Pada beleid revisi UU Penyiaran tersebut terdapat peran dari Komisi Penyiaran Indonesia atau KPI.
"Ini kan, lagi perang ini. Jadi, revisi UU yang ada ini atau draf UU yang ada sekarang itu memang memberikan kewenangan KPI terhadap konten lembaga penyiaran teresterial," kata Farhan.
Politisi Fraksi Partai NasDem itu mengatakan, teresterial dimaknai penyiaran yang menggunakan frekuensi radio VHF/UGF, seperti halnya penyiaran analog namun dengan format konten yang digital.
Legislator Dapil Jabar I itu menjelaskan, tetapi KPI ataupun Dewan Pers tak punya kewenangan terhadap platform digital.

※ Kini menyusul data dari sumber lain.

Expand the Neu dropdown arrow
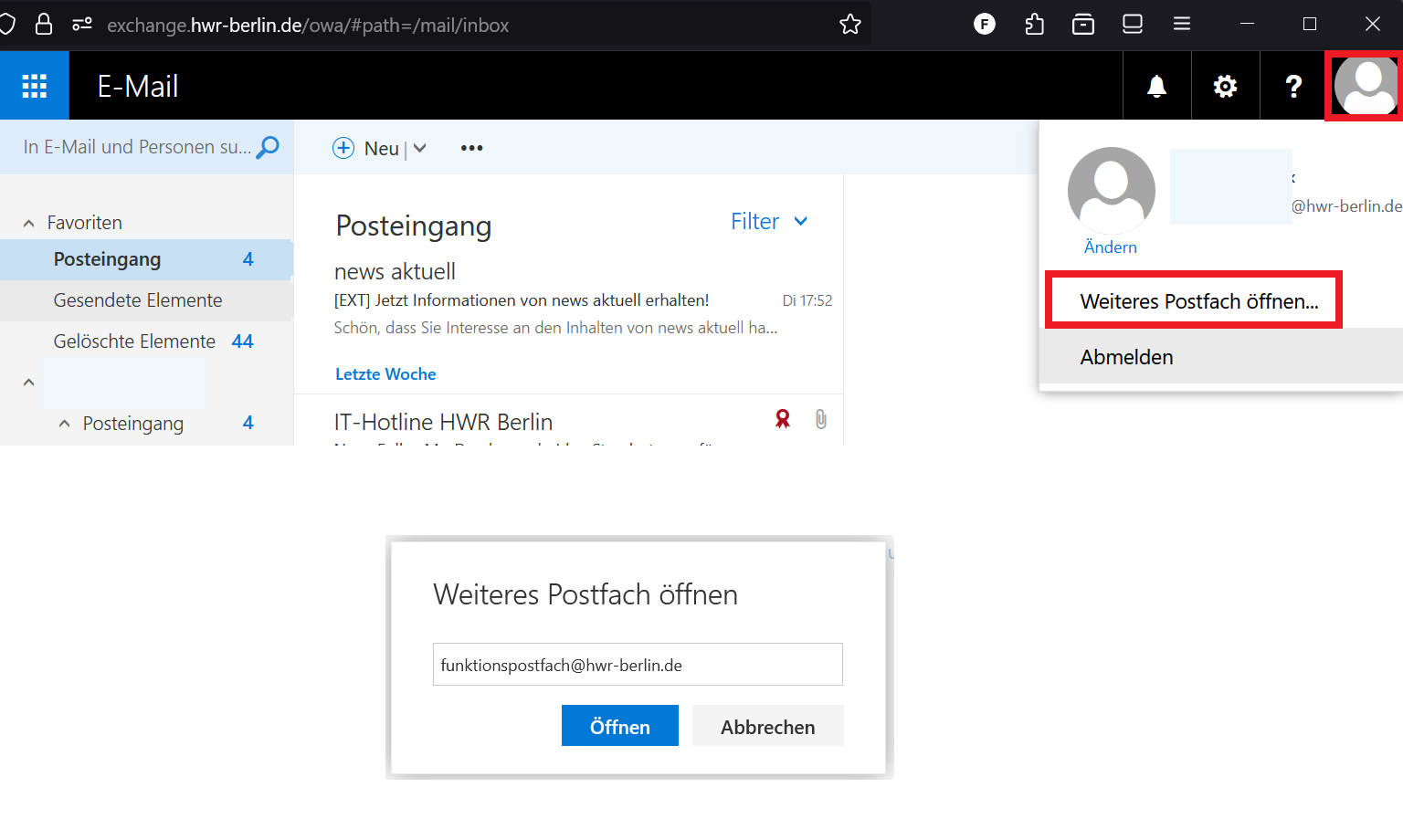The image size is (1403, 840). [x=420, y=148]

Dikatakan Farhan, ketika lembaga jurnalistik yang menggunakan platform digital, dan mendaftarkan ke Dewan Pers, maka itu menjadi kewenangan Dewan Pers.

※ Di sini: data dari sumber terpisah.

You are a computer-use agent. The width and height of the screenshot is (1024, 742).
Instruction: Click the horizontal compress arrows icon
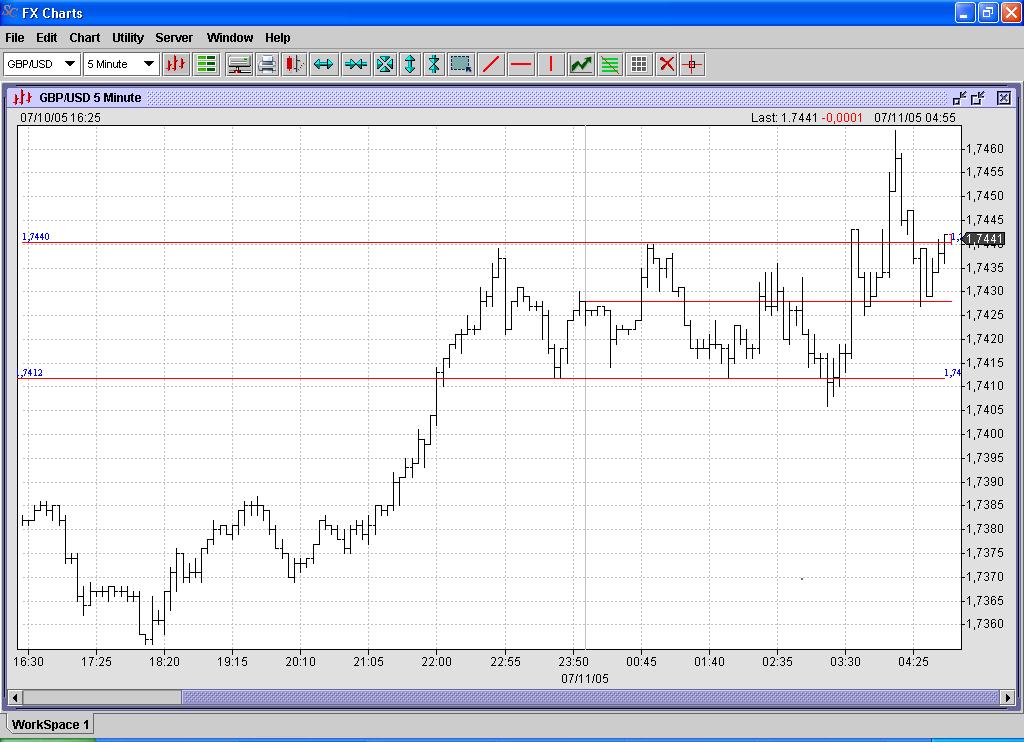click(355, 64)
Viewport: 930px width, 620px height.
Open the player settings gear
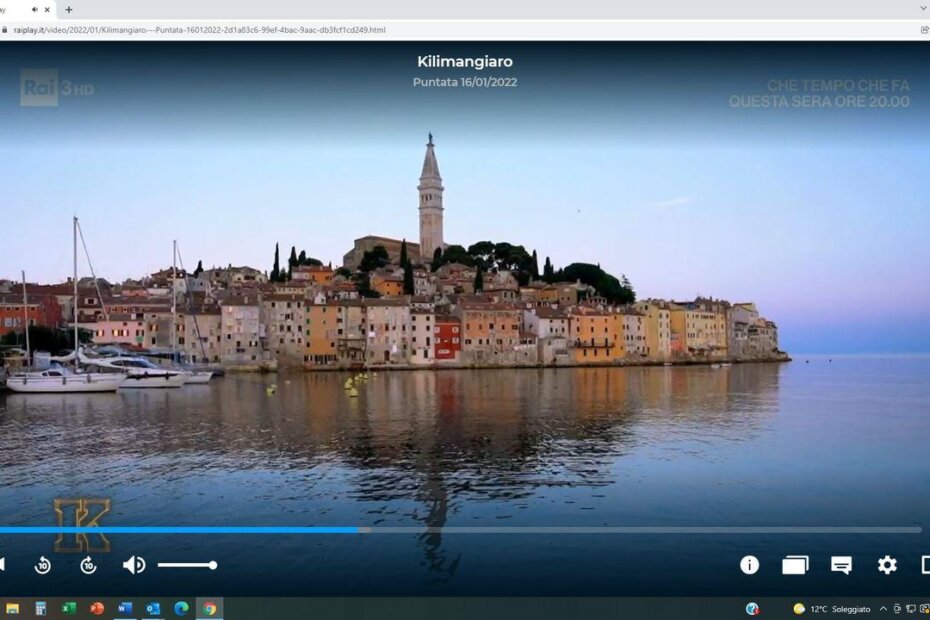pos(886,565)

"Lembaga pemberitaan atau karya jurnalistik yang hadir di digital platform ini kan makin lama makin menjamur, nggak bisa dikontrol juga sama Dewan Pers, maka keluarlah ide revisi UU Penyiaran ini," kata Farhan.
Ia menambahkan, risiko apabila lembaga tersebut membuat produk jurnalistik di platform digital, dan tidak mendaftarkan diri ke Dewan Pers. Pada tahap ini, Dewan Pers tak punya kewenangan atas lembaga tersebut.
"Risikonya apa? Kalau sampai dia dituntut oleh, misalnya saya dijelekkan oleh lembaga berita ini, saya tuntut ke pengadilan, maka tidak ada UU Pers yang akan melindungi dia, karena tidak terdaftar di Dewan Pers, kira-kira begitu," katanya.(*)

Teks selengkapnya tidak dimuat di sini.